- Instruction
Rewrite the passage on the far right, beginning at the words "Alt-right members preparing" and stopping after "hierarchies and values.". Put "uniform" wherever "homogeneous" appears.

Alt-right members preparing at the 2017 Unite the Right rally in Charlottesville, Virginia. Participants are carrying Gadsden flags, a Nazi flag, and Confederate battle flags.

Key to the far-right worldview is the notion of societal purity, often invoking ideas of a homogeneous "national" or "ethnic" community. This view generally promotes organicism, which perceives society as a unified, natural entity under threat from diversity or modern pluralism. Far-right movements frequently target perceived threats to their idealized community, whether ethnic, religious, or cultural, leading to anti-immigrant sentiments, welfare chauvinism, and, in extreme cases, political violence or oppression. According to political theorists, the far right appeals to those who believe in maintaining strict cultural and ethnic divisions and a return to traditional social hierarchies and values.

In practice, far-right movements differ widely by region and historical context. In Western Europe, they have often focused on anti-immigration and anti-globalism, while in Eastern Europe, strong anti-communist rhetoric is more common. The United States has seen a unique evolution of far-right movements that emphasize nativism and radical opposition to an increasingly centralized federal government.

Far-right politics have led to oppression, political violence, forced assimilation, ethnic cleansing, and genocide against groups of people based on their supposed inferiority or their perceived threat to the native ethnic group, nation, state, national religion, dominant culture, or conservative social institutions. Across these contexts, far-right politics has continued to influence discourse, occasionally achieving electoral success and prompting significant debate over its place in democratic societies.

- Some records
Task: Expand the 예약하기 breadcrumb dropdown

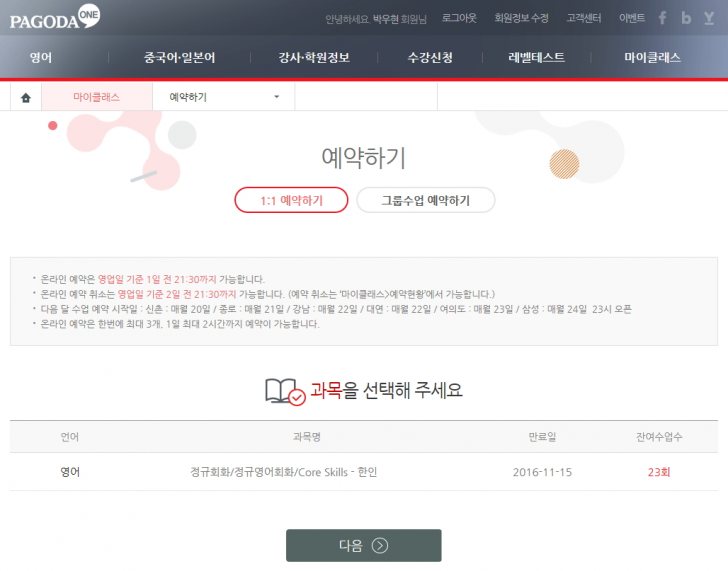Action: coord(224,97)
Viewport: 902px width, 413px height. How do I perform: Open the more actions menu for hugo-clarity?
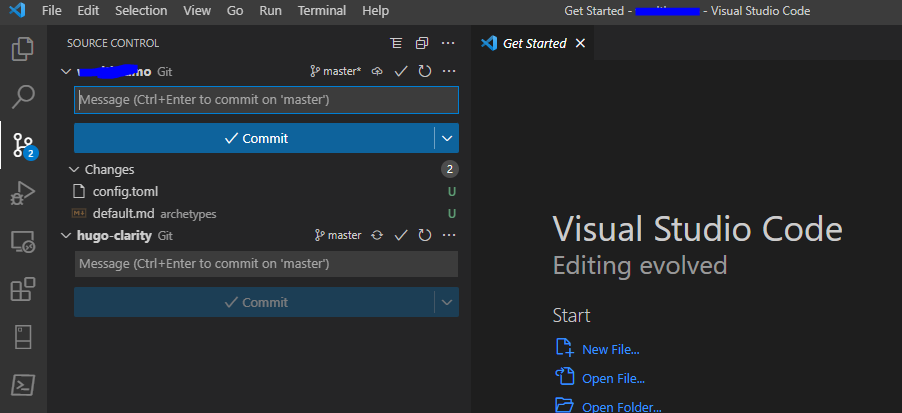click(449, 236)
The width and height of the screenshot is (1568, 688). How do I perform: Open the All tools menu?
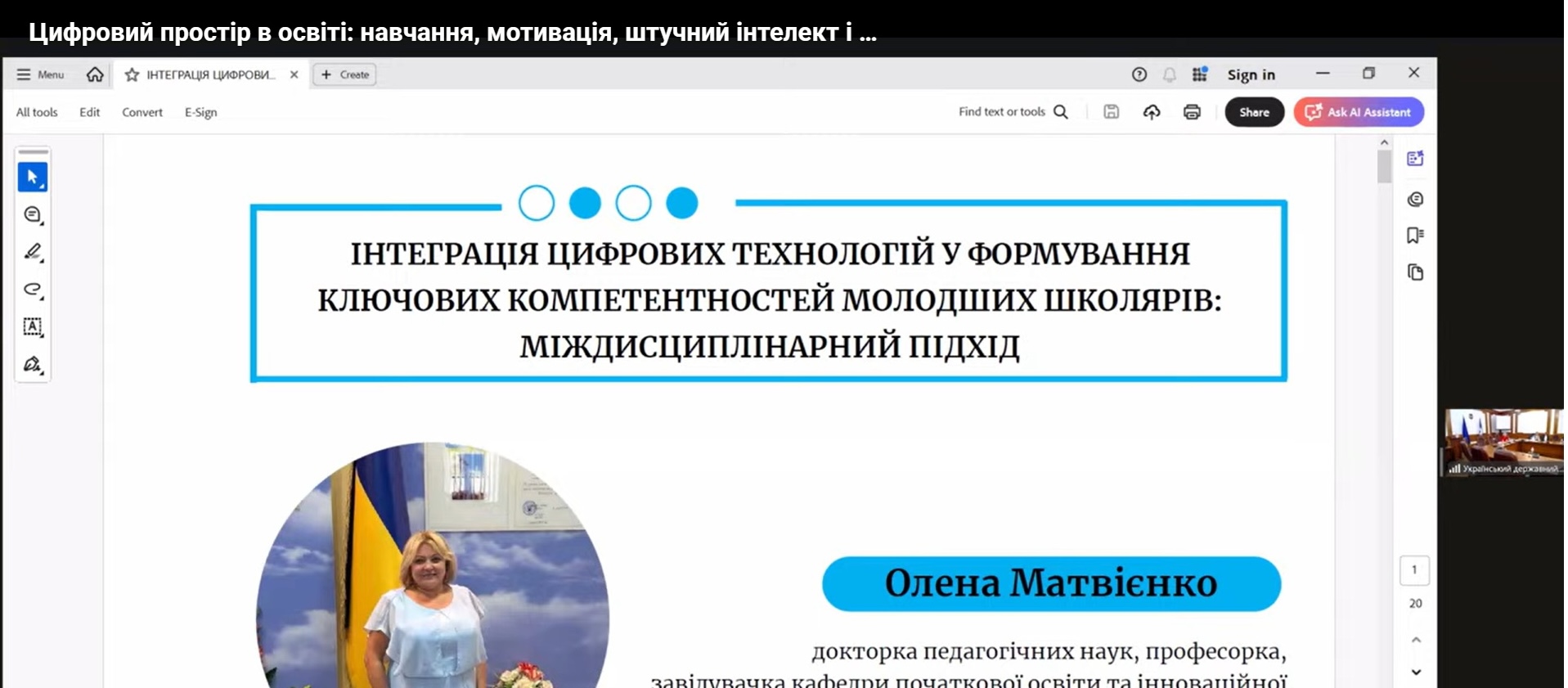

- Task response
Alt-right members preparing at the 2017 Unite the Right rally in Charlottesville, Virginia. Participants are carrying Gadsden flags, a Nazi flag, and Confederate battle flags.

Key to the far-right worldview is the notion of societal purity, often invoking ideas of a uniform "national" or "ethnic" community. This view generally promotes organicism, which perceives society as a unified, natural entity under threat from diversity or modern pluralism. Far-right movements frequently target perceived threats to their idealized community, whether ethnic, religious, or cultural, leading to anti-immigrant sentiments, welfare chauvinism, and, in extreme cases, political violence or oppression. According to political theorists, the far right appeals to those who believe in maintaining strict cultural and ethnic divisions and a return to traditional social hierarchies and values.